Such life insurance policies may be held by the Company in connection with
the
liabilities assumed by the Company pursuant to this Agreement, but shall
not be
deemed to be held under any trust for the benefit of Employee, any beneficiary
of the Employee or his estate, or to be security for the performance of the
obligations of the Company but shall be, and remain, a general, unpledged
and
unrestricted asset of the Company. Neither Employee nor his beneficiaries
or
estate shall have any right or interest in or to any proceeds of such
policies.
17.
Tax
Withholding.
The
Company may withhold from any benefits payable under this Agreement all federal,
state, city or other income or employment taxes that may be required pursuant
to
any law or governmental regulation or ruling.
18. Good
Faith Compliance.
The
characterization and timing of payments under this Agreement are intended to
comply with proposed regulations under IRC Section 409(A).

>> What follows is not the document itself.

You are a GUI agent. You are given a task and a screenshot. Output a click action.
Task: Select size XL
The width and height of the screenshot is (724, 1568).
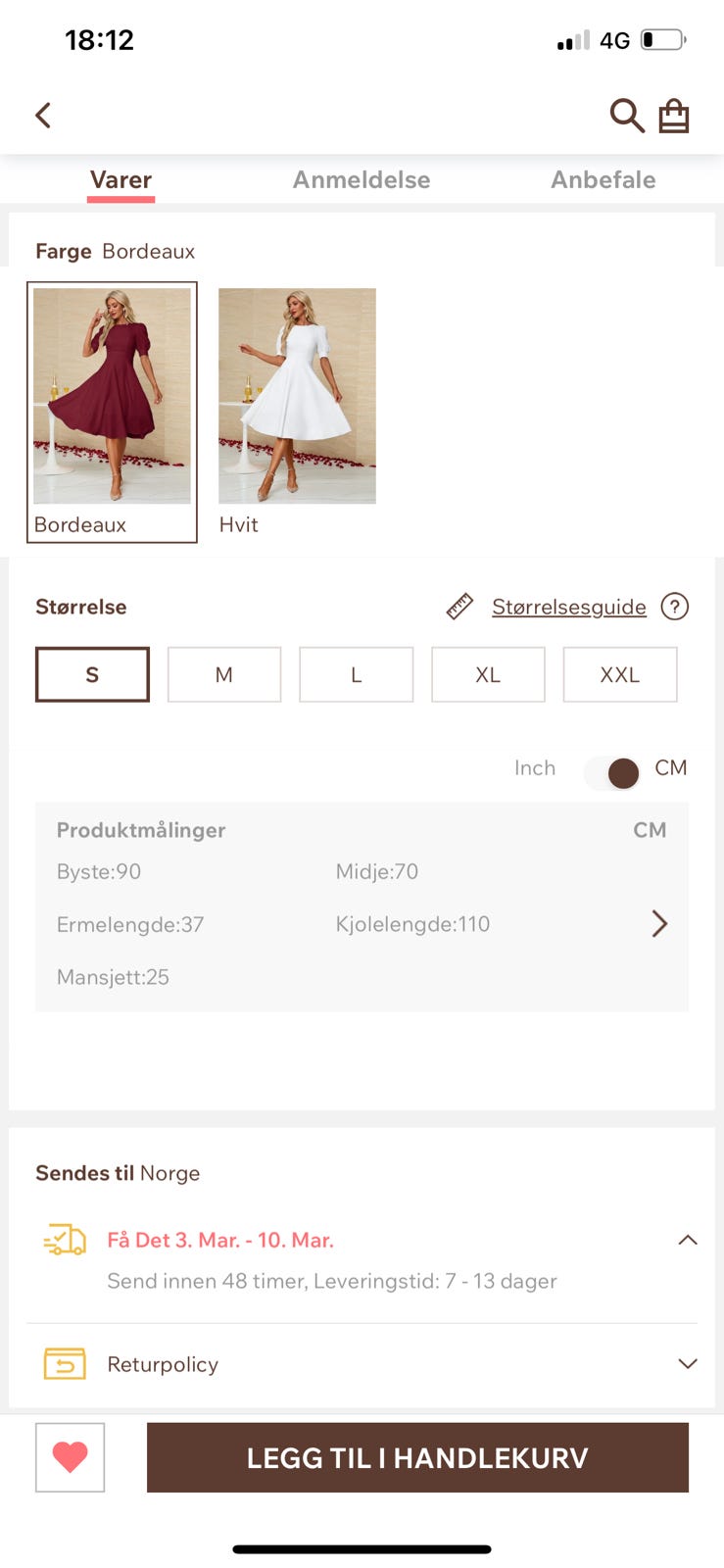[488, 674]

Notwithstanding
any
provision of this Agreement to the contrary,
the
Company reserves the right to modify the characterization and/or timing of
any
payment under this Agreement in order to comply with final regulations as
issued
by the Internal Revenue Service and shall not be held liable for delay or
acceleration of any payments associated with this Agreement in order to comply
with such regulations.
Subject
to the consent of the Company, which consent shall not be unreasonably withheld,
Employee may request the amendment or modification of this Agreement or the
delay of any payment hereunder to the extent Employee deems necessary or
advisable to comply with the provisions of IRC Section 409A. Employee
acknowledges that neither the Company nor its directors, officers or employees
has provided him with advice about the terms and conditions of this Agreement,
including the taxation of benefits and payments hereunder, and that neither
the
Company nor its directors, officers or employees has any ongoing obligation
to
do so. Employee has been advised to consult tax counsel prior to the execution
of this Agreement and he has done so or determined that such counsel is not
necessary.
19. Key
Employee.
Employee
acknowledges that he is a “key employee” within the meaning of IRC Section 409A,
and that the Company makes such status determination annually, as of each
December 31st,
to be
applicable with respect to the 12-month period commencing as of the immediately
succeeding April 1st.
20.
Severability.
If any
provision of this Agreement is held to be invalid, illegal, or unenforceable,
in
whole or in part, such invalidity will not affect any otherwise valid provision,
and all other valid provisions will remain in full force and
effect.
21.
Counterparts.
This
Agreement may be executed in two or more counterparts, each of which will
be
deemed an original, and all of which together will constitute one
document.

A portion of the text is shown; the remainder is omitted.